ISLAMABAD: China has offered Pakistanis candid advice for putting their country back on the right track. It wants its neighbour to focus on stability, long-term planning, infrastructure development and education.
China’s leadership is keen to make the China-Pakistan Economic Corridor (CEPC) a roaring success. In the bargain, it expects it to become a role model for its ‘one-belt, one-road’ initiative, which would eventually link more than 60 countries.
For the success of CEPC, the Chinese leadership has been urging political leaders of Pakistan to forge unity and build consensus though parliament, deterring all attempts to sabotage what is just the start of a long road to economic cooperation based on shared prosperity between the two countries.
This was the crux of the eight-day tour of a Pakistan Peoples Party (PPP) delegation to China this month. Led by journalist-turned-politician and former diplomat, Sherry Rehman, the 18-member delegation also included journalists.
The delegation visited Urumqi, the capital of China’s province of Xinjiang, Wuhan, the capital of Hubei in central China and Beijing.
Part of the PPP and CPC annual exchanges, there were exchange of views with senior Chinese dignitaries, especially on issues linked with CPEC during the tour.
“We enthusiastically believe that CPEC will be successful and becomes a role model for the one-belt, one road (initiative). We want to CPEC to succeed, symbolising our enduring friendship,” remarked Zheng Xiaosong, the vice-minister of International Department of the Communist Party of China, showing their seriousness at the highest level.
The successful execution of CPEC will ensure equal benefits to the people of both countries, Chinese side believes. For them it is a pilot project of the one-belt, one road, carrying huge significance for China as well.
CPEC is a short- to- medium-term plan spanning a period of almost 10 years while the long-term plan is being devised by both countries, according to insiders.
This can yield benefits far above $46 billion from 2025, if Pakistan succeeds in implementing the initial plan.
“The CPEC is early harvest; you should endeavour for a bumper crop.” This was the response by Su Ge, the head of China Institute of International Studies (CIIS), a prominent think-tank of China when members of the Pakistani delegation called for equitable distribution of CPEC projects across all regions in Pakistan.
The message from Chinese side was clear; let the initial projects get executed and these would serve as catalyst to more Chinese investment in Pakistan. In China, many industries will be in surplus and investors would be looking opportunities for investments in other countries. Pakistan can tap this opportunity given deep friendship between the two countries.

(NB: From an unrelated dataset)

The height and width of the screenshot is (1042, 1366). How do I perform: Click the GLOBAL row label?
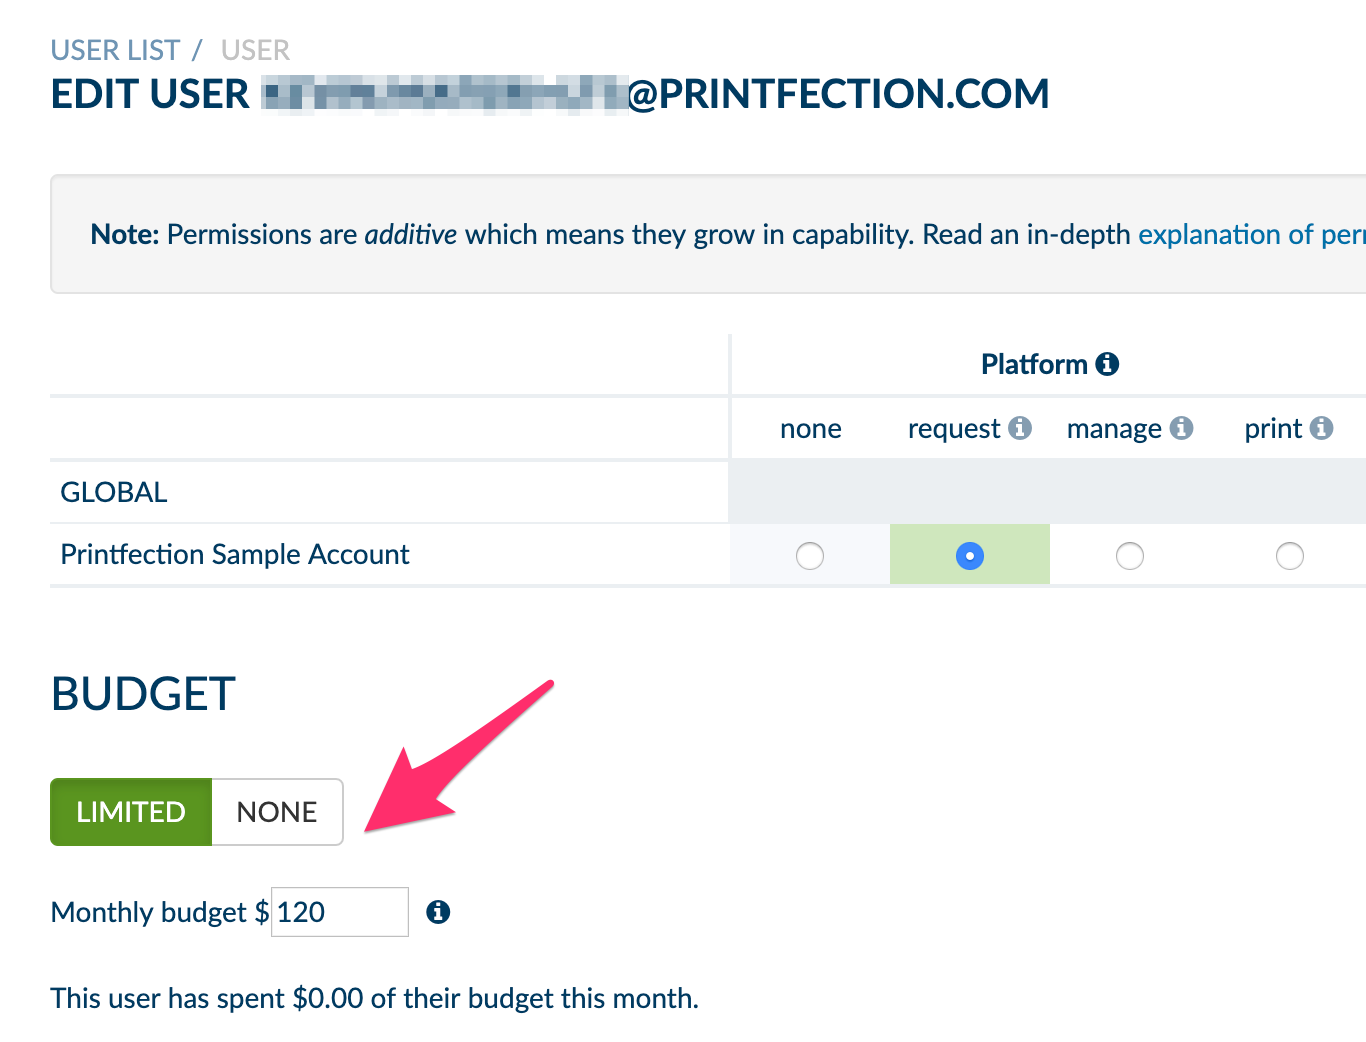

“Every region in Pakistan will eventually benefit. As cooperation increases between two sides, there will be more projects,” said Prof Dong Manyuan, the vice-president of CIIS. He likened the current political bickering in Pakistan over CPEC with a similar situation in his country soon after China’s opening up in the late 1970s.
Normally very eloquent, a number of Chinese officials expressed concern over political polarisation in Pakistan over CPEC.

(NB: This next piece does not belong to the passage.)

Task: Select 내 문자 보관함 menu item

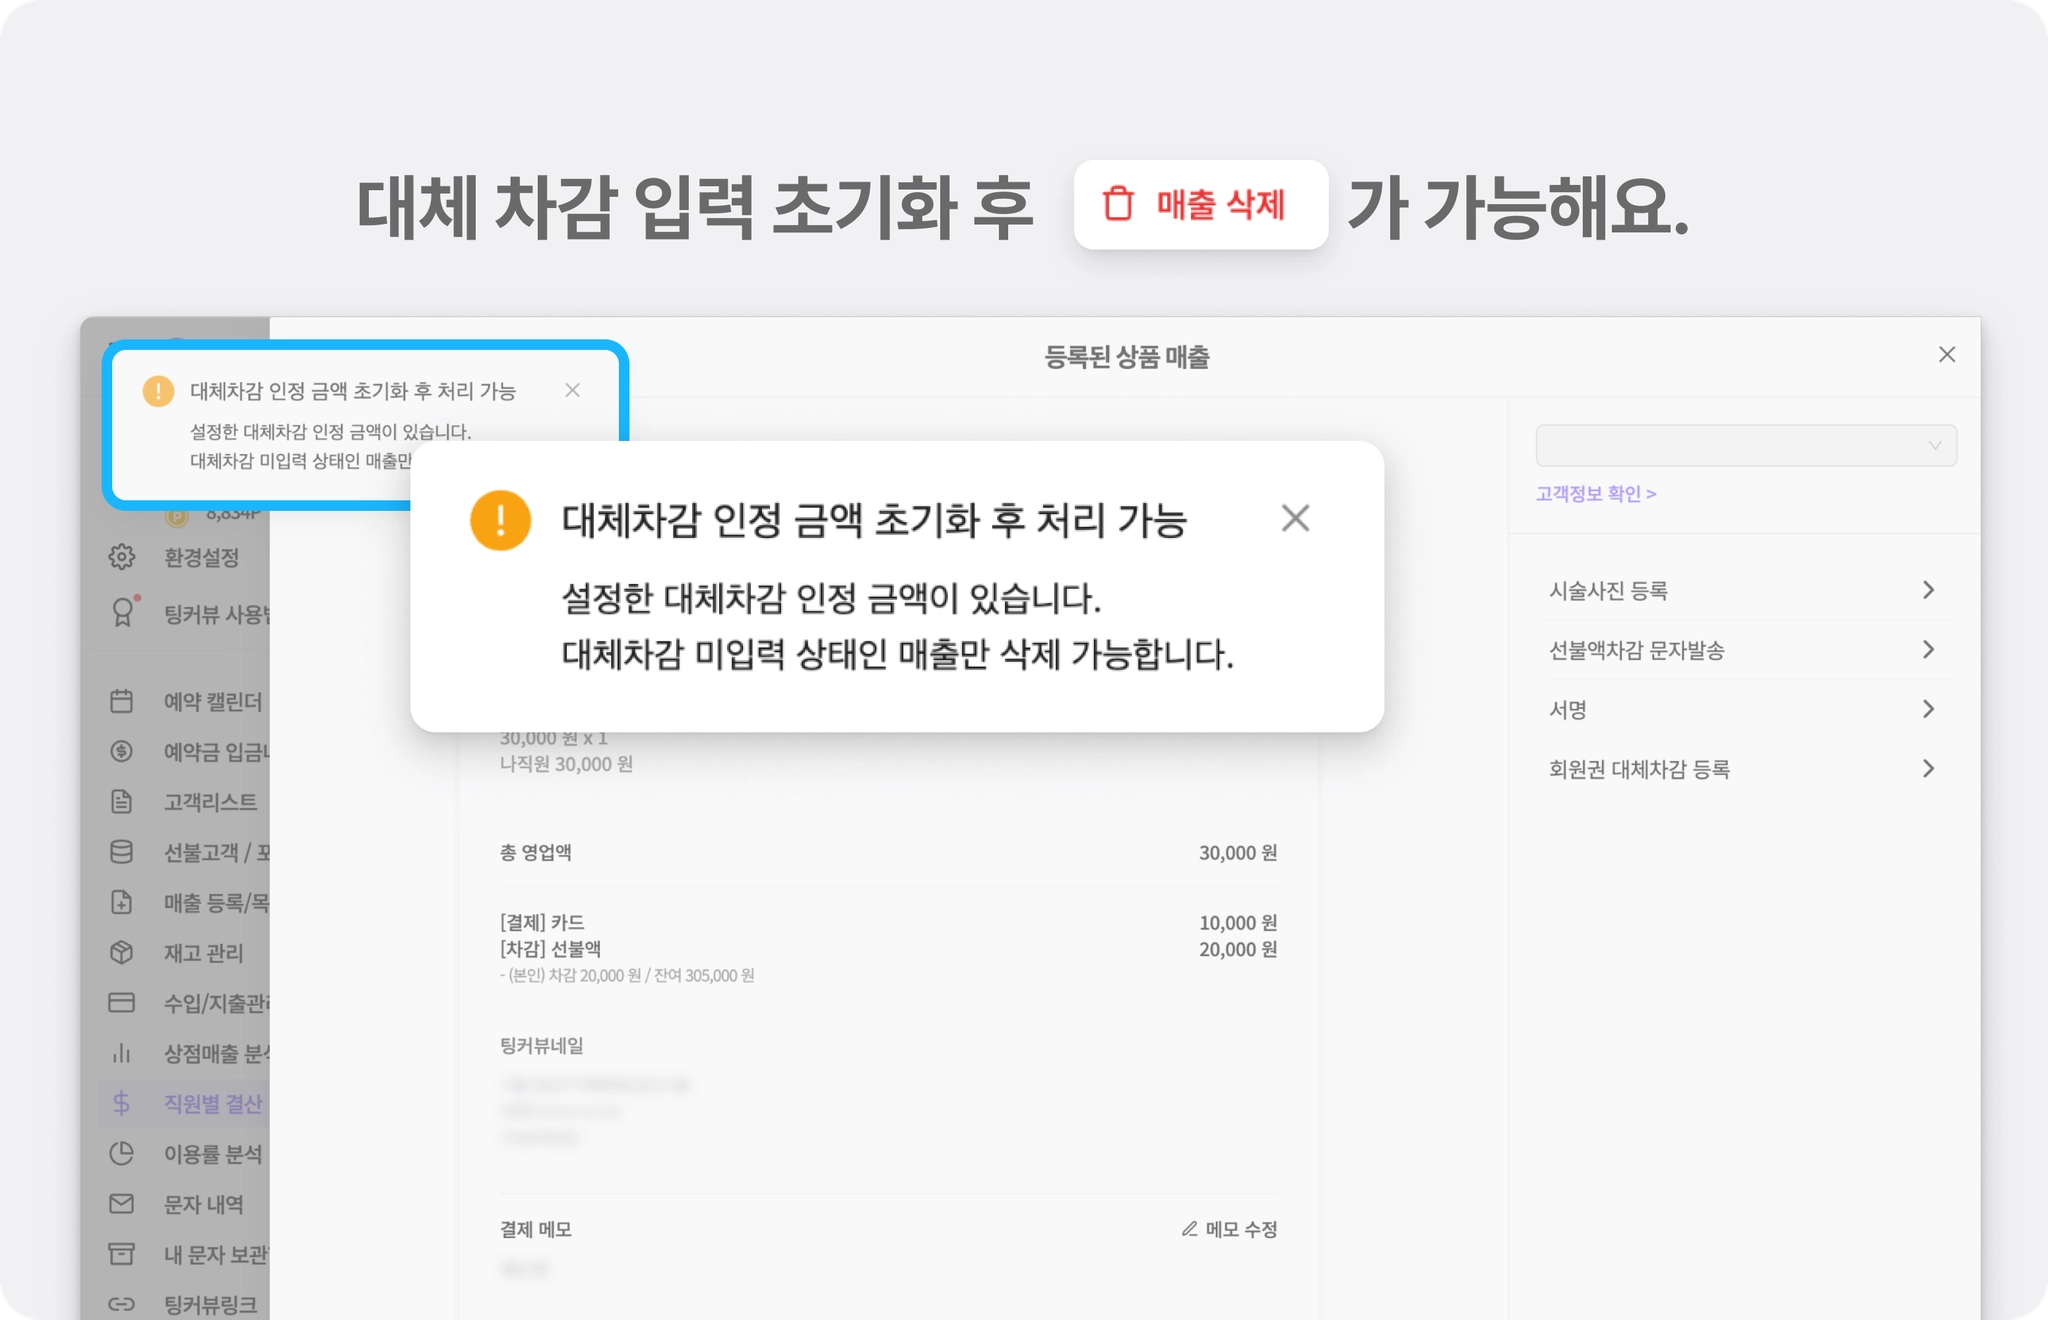Action: tap(214, 1254)
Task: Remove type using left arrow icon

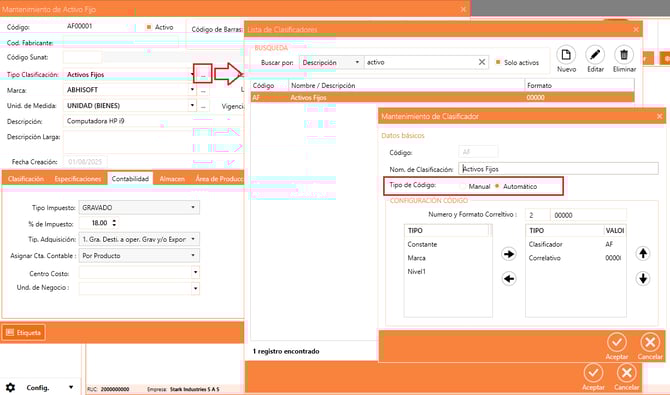Action: [x=508, y=279]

Despite state-to-state sovereign guarantees, still many in China have concerns over security issues in Pakistan. Some Chinese officials explicitly expressed them during an informal chat.
“Some countries are saying something about CPEC, we sincerely believe PPP will exert its efforts to make it successful so other countries do not have opportunity to attack this project,” was the response of Zheng Xiaosong when Sherry Rehman took up the issue of alleged Indian attempts to create a distraction.

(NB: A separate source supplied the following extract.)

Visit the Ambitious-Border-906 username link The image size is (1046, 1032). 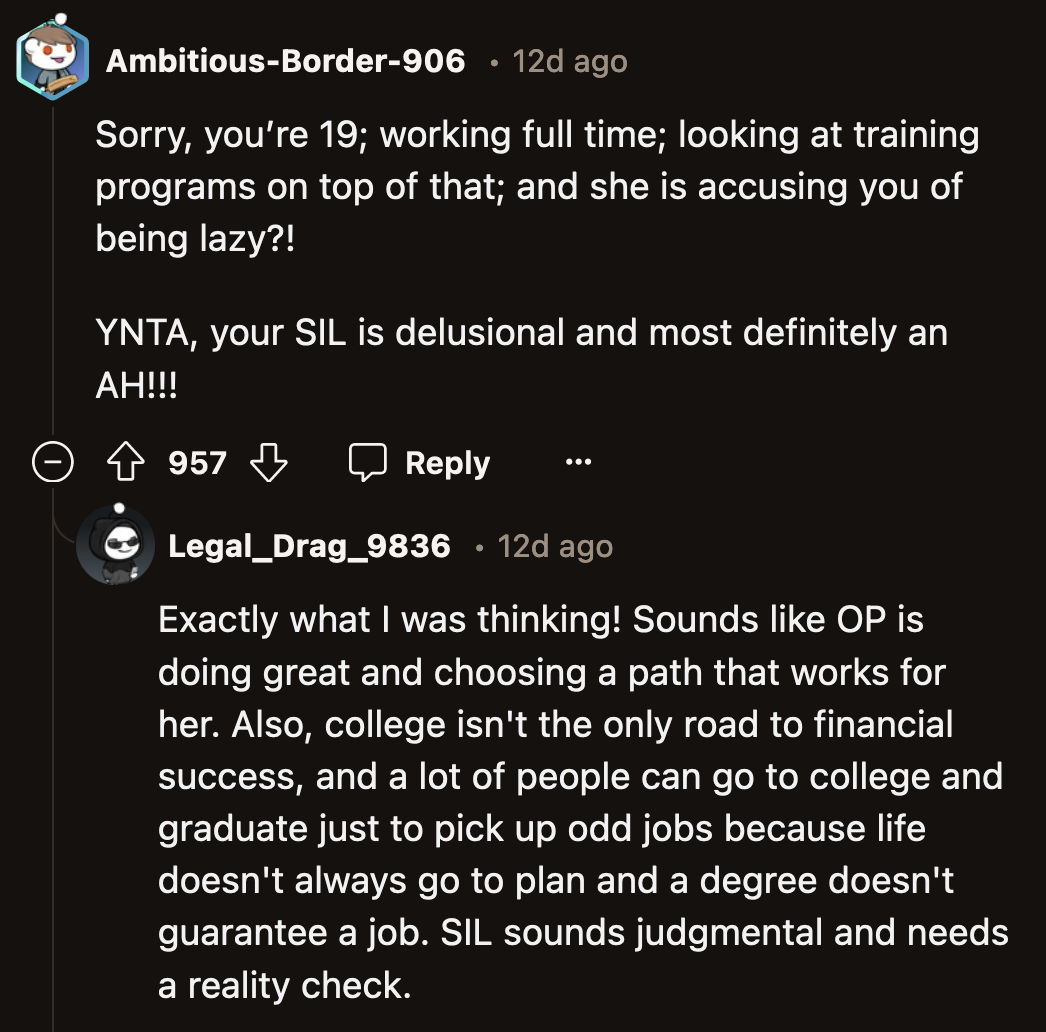point(285,62)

“Most important concern of Chinese investors is security. When media reports any (terrorist) attack in Pakistan, families of these investors ask them not to go (not to invest in Pakistan). Some countries will exploit this to attack CPEC,” he said. He immediately clarified that he was not talking about attacks on Chinese nationals, but the general law and order in some parts of Pakistan.
The Pakistani delegation tried to assuage Chinese fears and said civilian and military leadership were aware of the security concerns and special task forces were being set up at federal and provincial levels for protecting Chinese workers.
The delegation head, Sherry Rehman, at one point diplomatically conveyed to the Chinese side that their investors will be getting unprecedented returns on their investment.
The Chinese leadership also advised their Pakistani friends to put their country on the road to development. The ingredients, they said, were political stability, clear direction, long-term planning, infrastructure development and education.
“You should have a clear and right direction. We have five-year plans, but we do not plan for short periods only. We have 50-year plan (in place as well). Whether you are in power or not, this is how you should plan it. The second element is infrastructure. If you want to get rich build roads,” Zheng said.
Citing examples from his country, he said since China’s opening in the late 1970s, a huge network of road and rail infrastructure spanning thousands of kilometres has been laid across the country. Now almost every town in China has access to high-speed road (highway type) within a 15-minute drive.
“Then comes education,” he said. “If you don’t have education, you cannot build your country. If you invest in it (education) now, you will see it bearing fruit after 10 years,” remarked the Chinese leader during a luncheon meeting at the conclusion of the tour.
Published in The Express Tribune, September 26th, 2016.